As expected it was down to user error. And these were some real amateur mistakes.

 

I've always set cookies to clear after every session. And I would never open email attachments I'm not expecting.

 

And I certainly wouldn't be posting personal family videos to test my YouTube channel. 🤦‍♂️

Although I see why someone would clear cookies after every session I also see why it may have not made much of a difference. The malware was downloaded while the user was logged on. Unless the user had all cookies cleared before opening emails then how would clearing cookies after downloading and executing the malware have solved anything?

 

As far as email attachments go, this is a media company that needs to do business with many clients, including new ones. Even if they didn't do business with new ones, there's always the chance that a legitimate email address from one of their current clients could be hacked.

 

The main thing here was Colton, I mean, the LMG employee, should have noticed something was fishy when the PDF file didn't open correctly.
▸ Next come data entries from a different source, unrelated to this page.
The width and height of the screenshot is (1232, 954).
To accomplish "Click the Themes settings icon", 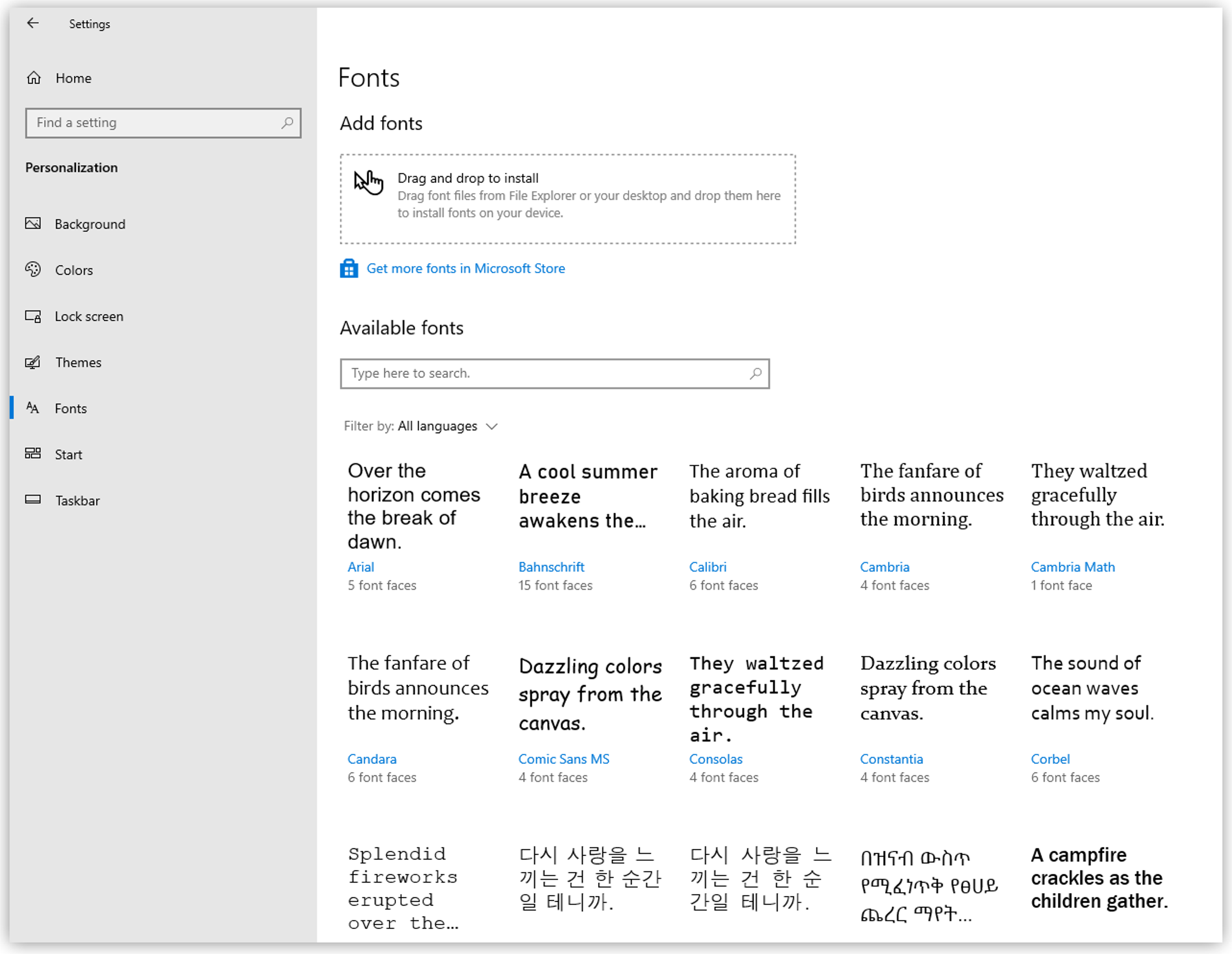I will [33, 362].

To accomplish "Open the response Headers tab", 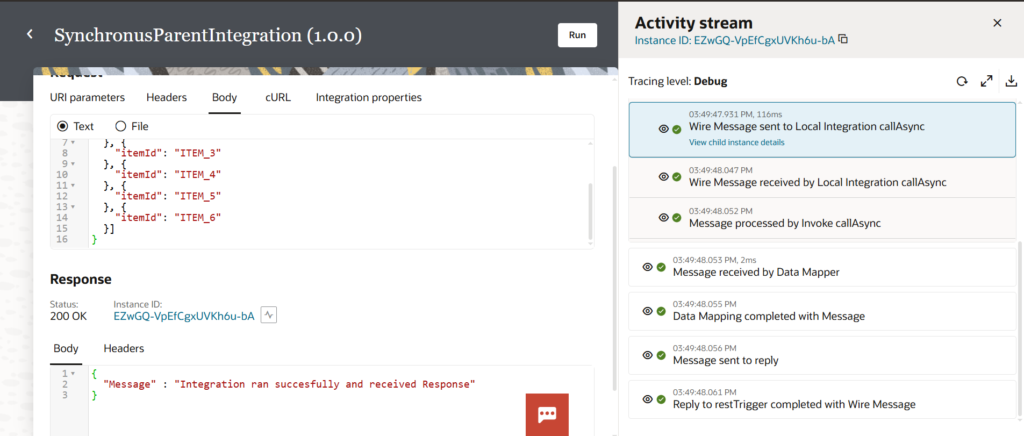I will tap(124, 348).
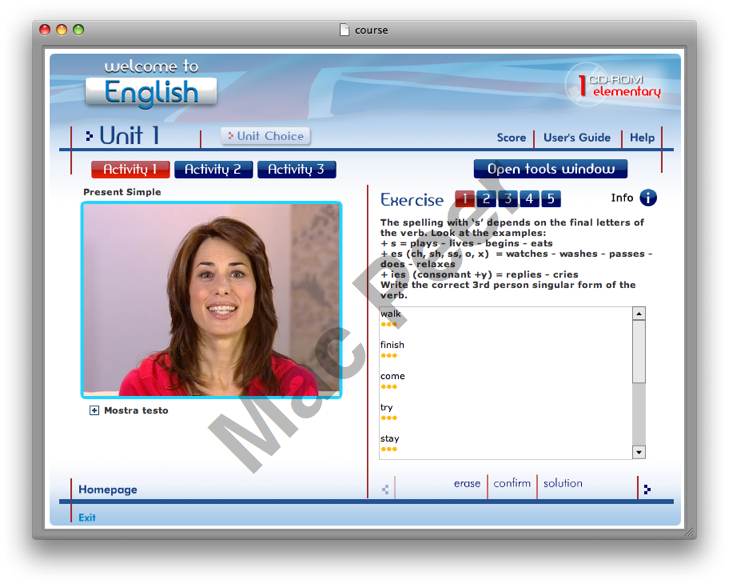Open the Unit Choice selector
Screen dimensions: 729x584
(x=265, y=136)
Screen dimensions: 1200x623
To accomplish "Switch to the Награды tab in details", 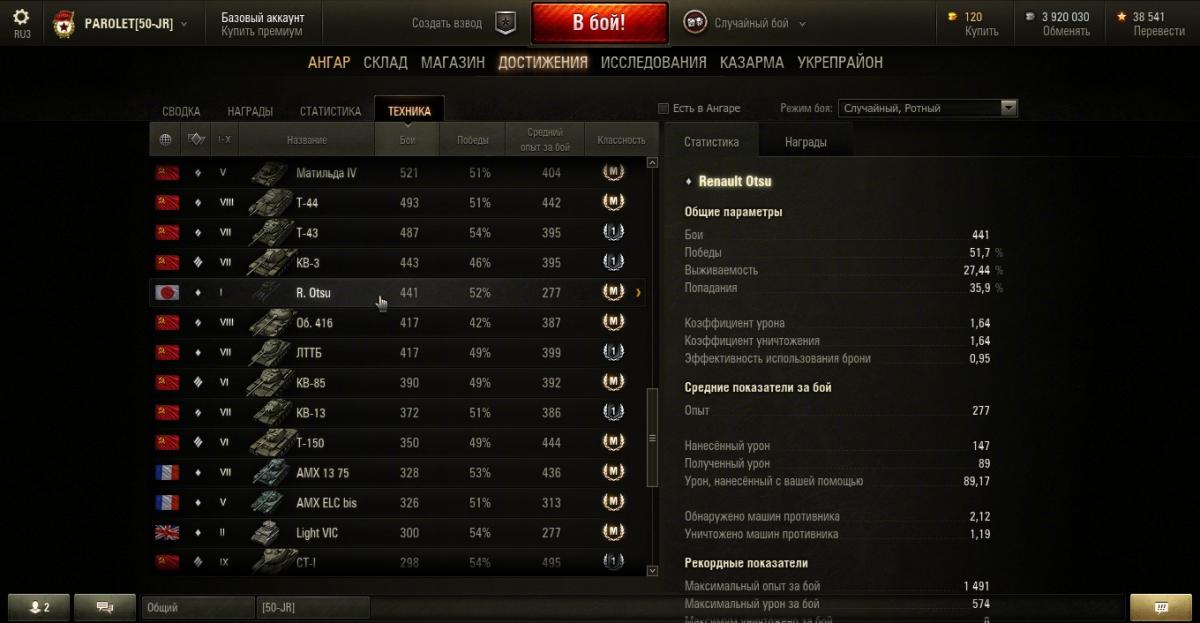I will pyautogui.click(x=806, y=142).
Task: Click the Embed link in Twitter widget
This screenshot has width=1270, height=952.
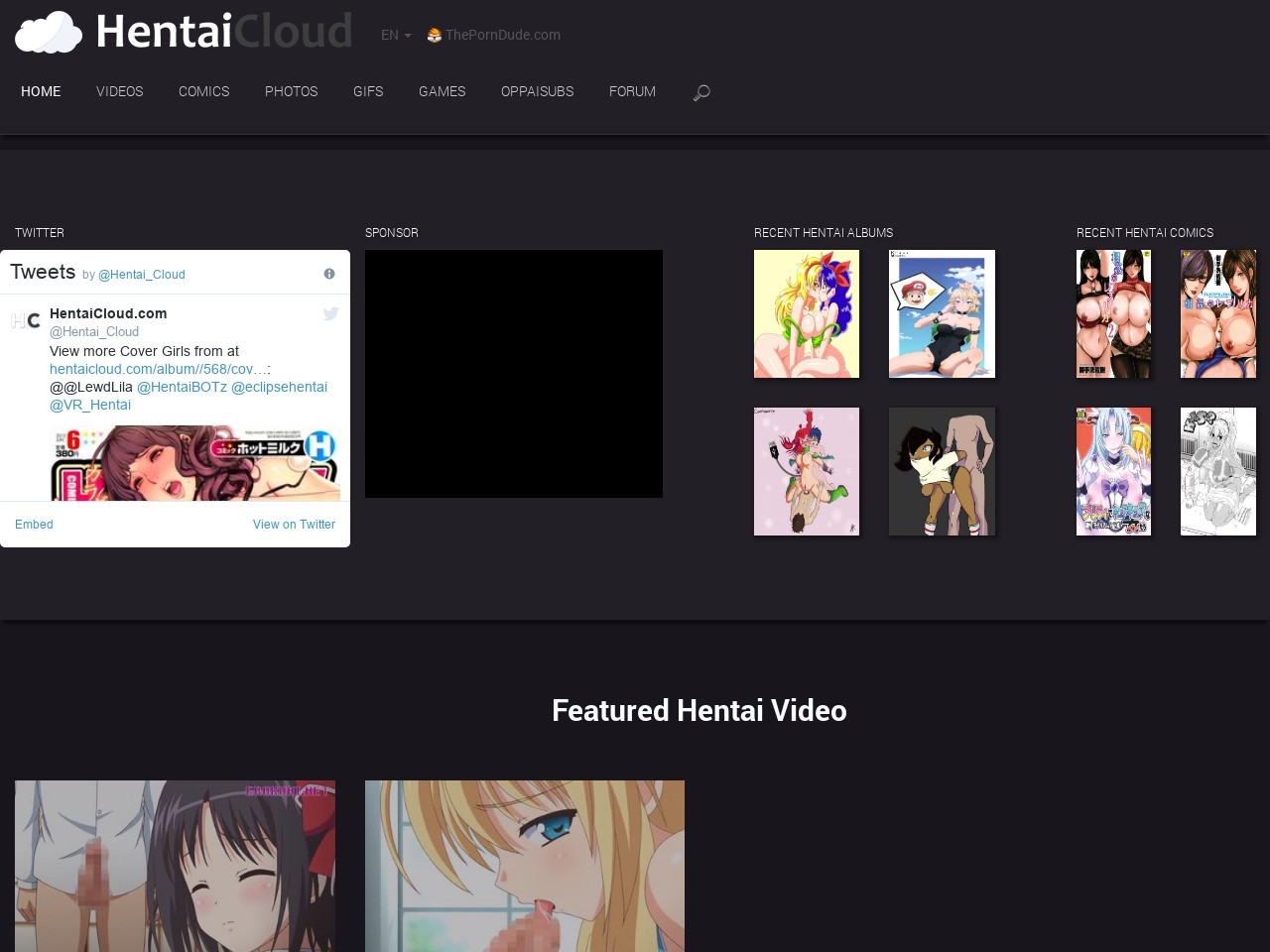Action: point(34,525)
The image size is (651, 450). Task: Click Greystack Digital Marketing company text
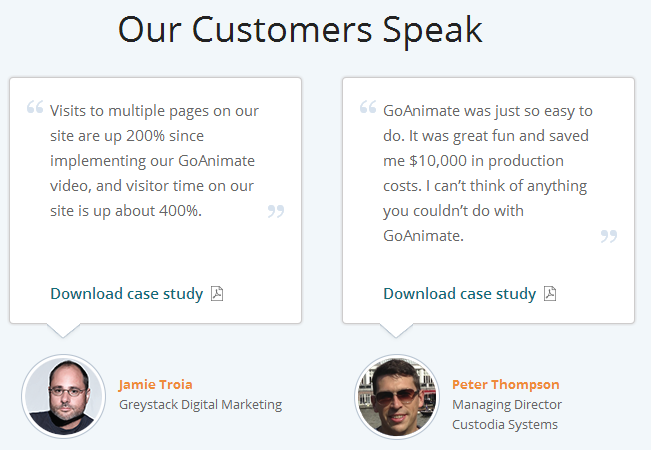pyautogui.click(x=200, y=405)
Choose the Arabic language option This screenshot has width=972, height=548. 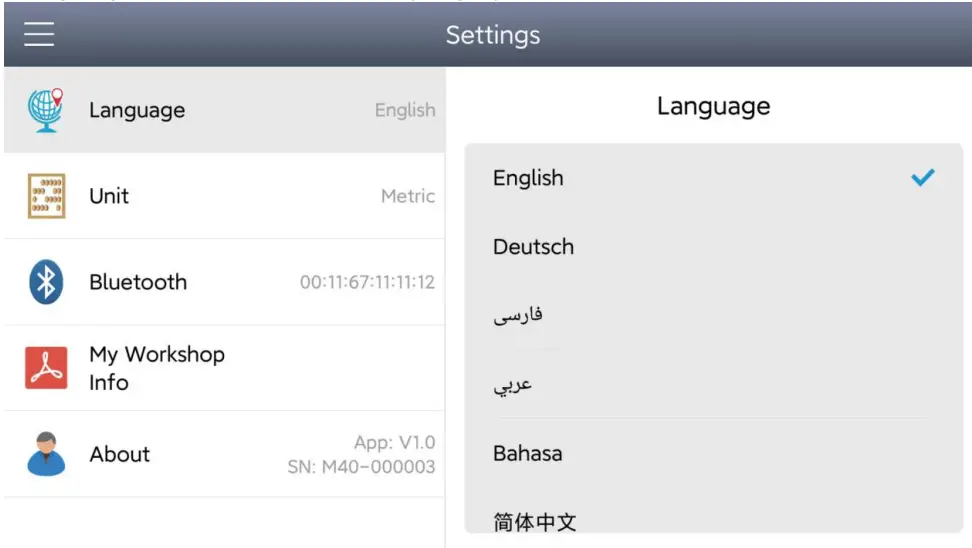click(x=714, y=384)
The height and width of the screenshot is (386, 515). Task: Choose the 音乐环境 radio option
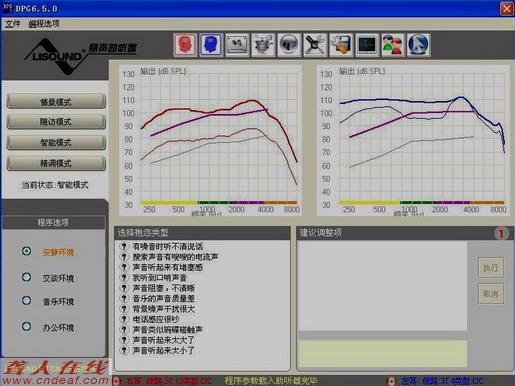[x=27, y=301]
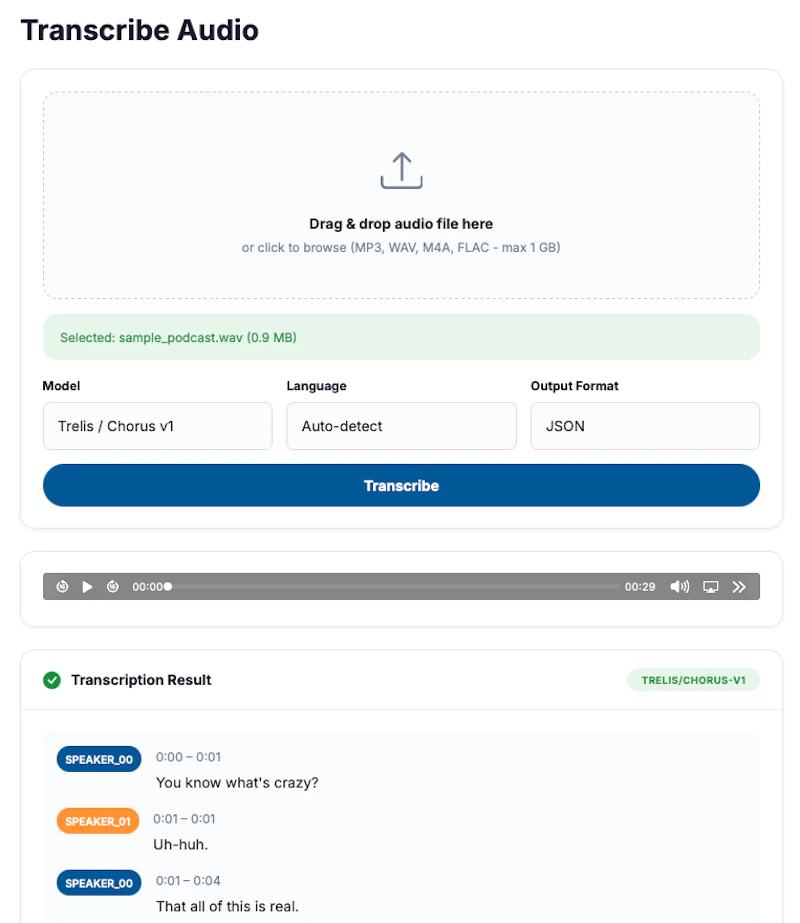Show more player options (double chevron)
Screen dimensions: 800x923
pos(739,587)
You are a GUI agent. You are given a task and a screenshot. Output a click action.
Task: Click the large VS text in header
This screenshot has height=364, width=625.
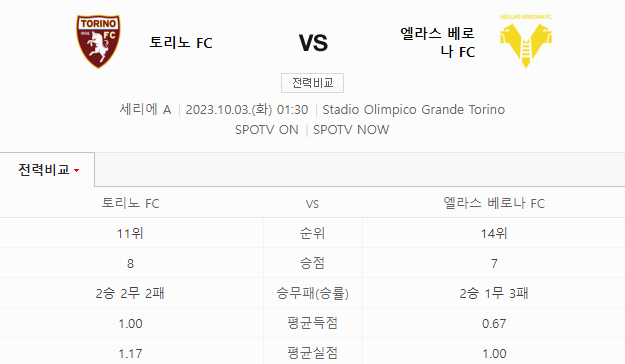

Maybe it wasn't actually a PDF file extension and they should have verified that first before opening it.

 

I'm not saying that things couldn´t have been done better. Even Linus admits to that. But seriously, would it be reasonable to have all your staff constantly delete cookies several times a day, doing so before every time they open an email or go to a different website, etc.? Would it be reasonable to have all your staff double or triple verify every incoming email was expected beforehand before opening them?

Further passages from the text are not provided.